Erweiterung der Lösung für komplexe Website-Projekte
In größeren Webentwicklungs-Projekten kann es sinnvoll sein, beim Hinzufügen neuer Properties automatisch eine Migration anzulegen. Das ist besonders wichtig, wenn Inhalte über viele Jahre wachsen oder wenn mehrere Entwickler an einer Website arbeiten. So wird sichergestellt, dass alle Content-Strukturen synchron bleiben.
Auch für künftige Erweiterungen gilt: YAML-Definitionen allein ändern nur die Konfiguration neuer Nodes. Wer bestehende Daten anpassen möchte, benötigt immer eine Migrationslogik – egal, ob Boolean, String oder Relation.
Fazit: Warum Neos CMS technische Präzision erfordert
Das Boolean-Problem zeigt, wie tief Neos CMS intern mit seinem ContentRepository arbeitet.
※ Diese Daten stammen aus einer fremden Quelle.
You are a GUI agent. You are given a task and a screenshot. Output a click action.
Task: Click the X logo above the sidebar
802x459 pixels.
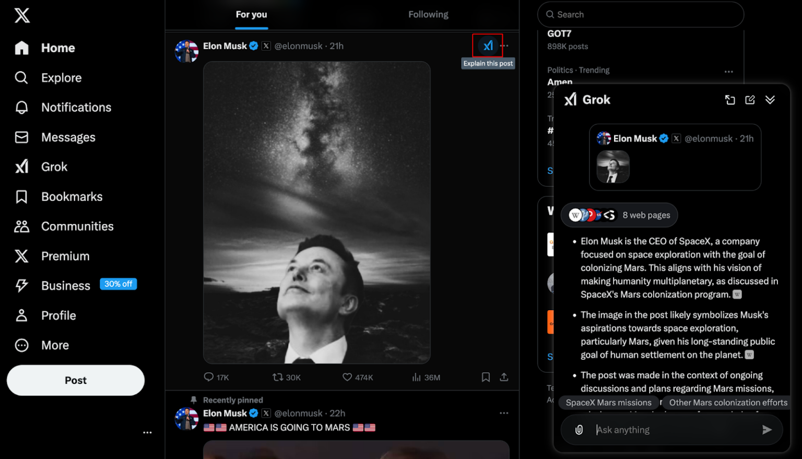tap(22, 15)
Für Entwickler, Agenturen und Unternehmen bedeutet das: Wer Websites mit Neos programmiert, sollte verstehen, wie Daten gespeichert, interpretiert und gefiltert werden.
Der Fall ist ein Paradebeispiel für präzises Debugging und saubere Datenmodellierung in der Programmierung moderner Websites. Mit der richtigen Migration lässt sich das Problem dauerhaft beheben – stabil, versionssicher und updatefreundlich.
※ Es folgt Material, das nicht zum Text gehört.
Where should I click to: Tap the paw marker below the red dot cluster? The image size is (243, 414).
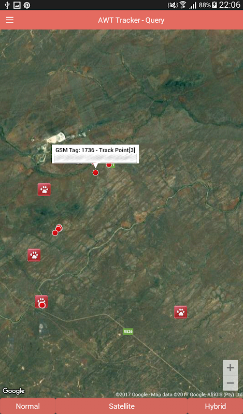pyautogui.click(x=34, y=255)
Tipp einer Neos-Agentur: Wenn Sie Ihre Website weiterentwickeln, neue Properties einführen oder komplexe Datenstrukturen in Neos CMS verwalten möchten, planen Sie Migrationen von Anfang an mit ein. Das spart Zeit, Aufwand und garantiert konsistente Inhalte über alle Sprach- und Site-Varianten hinweg.